This is a preliminary API and may be improved based on user feedback. It is currently available in C++ and Python.

bool OEReadCIFFile(oemolistream &ifs, OEMolBase &mol,
                   unsigned int flavor)

Reads a molecule from the specified input stream, ‘ifs’, in CIF or mmCIF file format. The reader peeks into the file to check for specific tags to determine whether it is a CIF or mmCIF file, given that the extension used is the same. The mmCIF reader can be enforced by setting the OEFormat.MMCIF on the input stream. A number of different format variants are supported by the use of ‘flavor’ parameter from the OEIFlavor.CIF or the OEIFlavor.MMCIF namespace. This function returns true if the operation was successful, and false if an end-of-file was encountered.

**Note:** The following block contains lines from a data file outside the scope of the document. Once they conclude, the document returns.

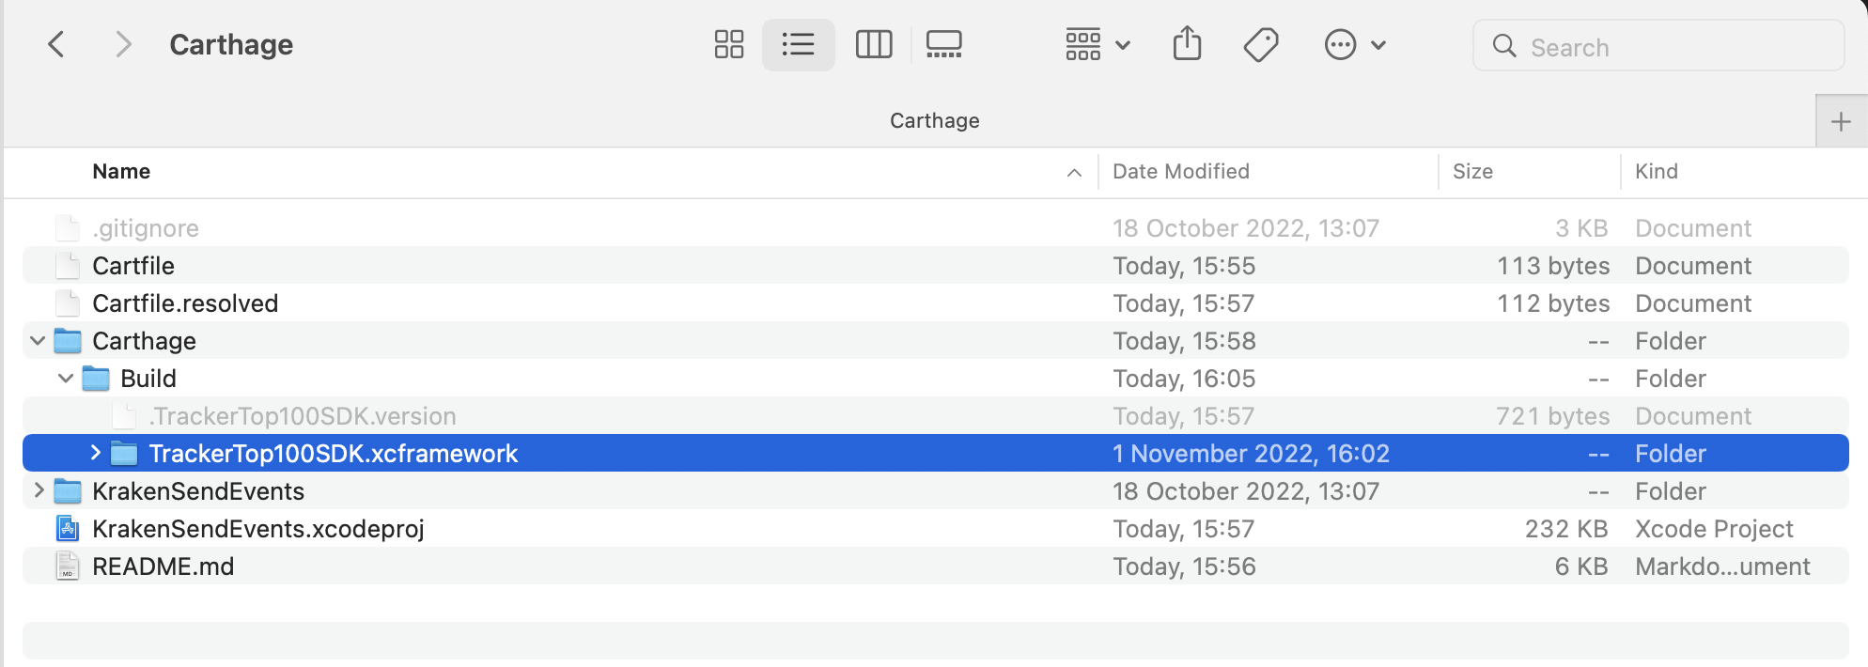Go back with the left arrow

point(56,45)
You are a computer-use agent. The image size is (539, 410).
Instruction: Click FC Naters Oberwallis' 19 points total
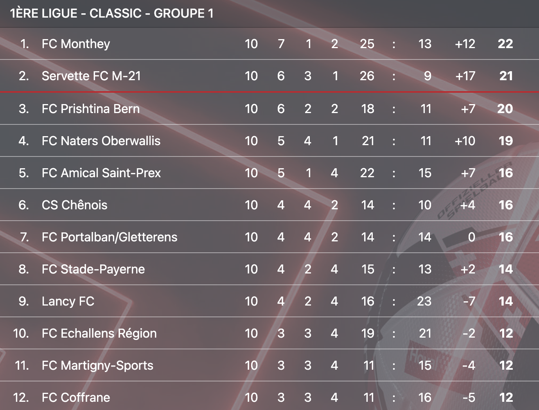[506, 141]
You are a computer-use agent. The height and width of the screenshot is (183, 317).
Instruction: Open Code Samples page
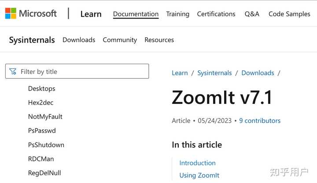tap(289, 14)
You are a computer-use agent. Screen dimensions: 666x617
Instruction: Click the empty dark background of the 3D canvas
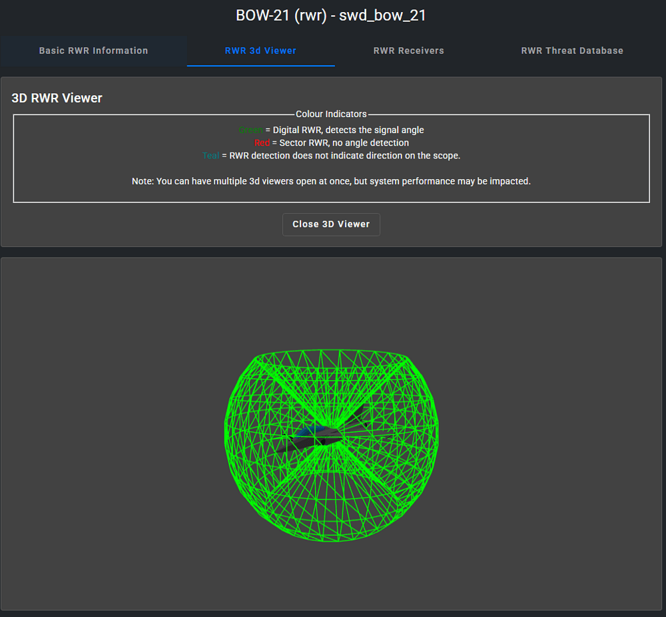pyautogui.click(x=107, y=433)
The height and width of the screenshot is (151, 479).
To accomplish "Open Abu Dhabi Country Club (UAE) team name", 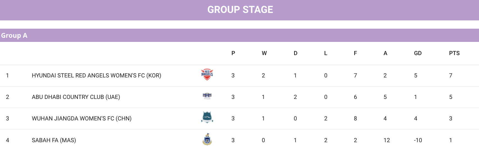I will [x=76, y=97].
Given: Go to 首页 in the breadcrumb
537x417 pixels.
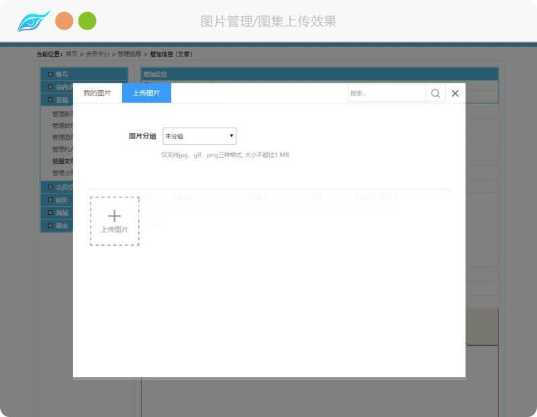Looking at the screenshot, I should click(71, 54).
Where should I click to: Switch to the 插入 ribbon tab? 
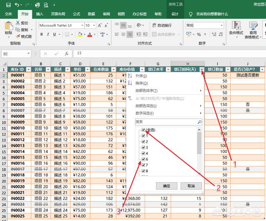pyautogui.click(x=39, y=14)
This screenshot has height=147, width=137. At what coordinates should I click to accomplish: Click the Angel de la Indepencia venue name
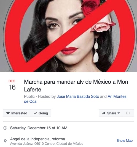[x=37, y=139]
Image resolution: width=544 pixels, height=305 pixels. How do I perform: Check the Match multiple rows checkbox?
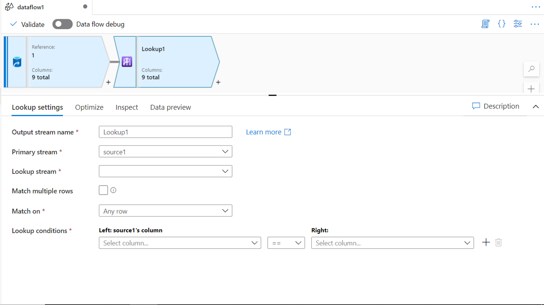[103, 190]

The atoms (_atom_site) table has four “author defined alternatives” (.auth_*) that have similar meaning to the “primary” identifiers (.label_*). Two of them, atom name (atom_id) and residue name (comp_id) almost never differ. The other two, chain name (asym_id) and sequence number (seq_id) may differ in a confusing way (A,B,C <-> C,A,B). Thus we read and store only one, auth if it is present, otherwise label.

In all PDB entries each auth_asym_id “chain” is split into one or more label_asym_id subchains. The polymer (residues before the TER record in the PDB format) goes into one subchain; all the other (non-polymer) residues are put into single-residue subchains; except the waters, which are all put into one subchain. Currently, wwPDB treats non-linear polymers (such as sugars) as non-polymers.


The implementation of mmCIF reading is partial, particularly for metadata processing, and is limited in scope to what is needed for Spruce TK. This means that converting to a PDB file will result in loss of header data.

It is recommended to always use the author-defined names, for consistency with the PDB format and with the literature.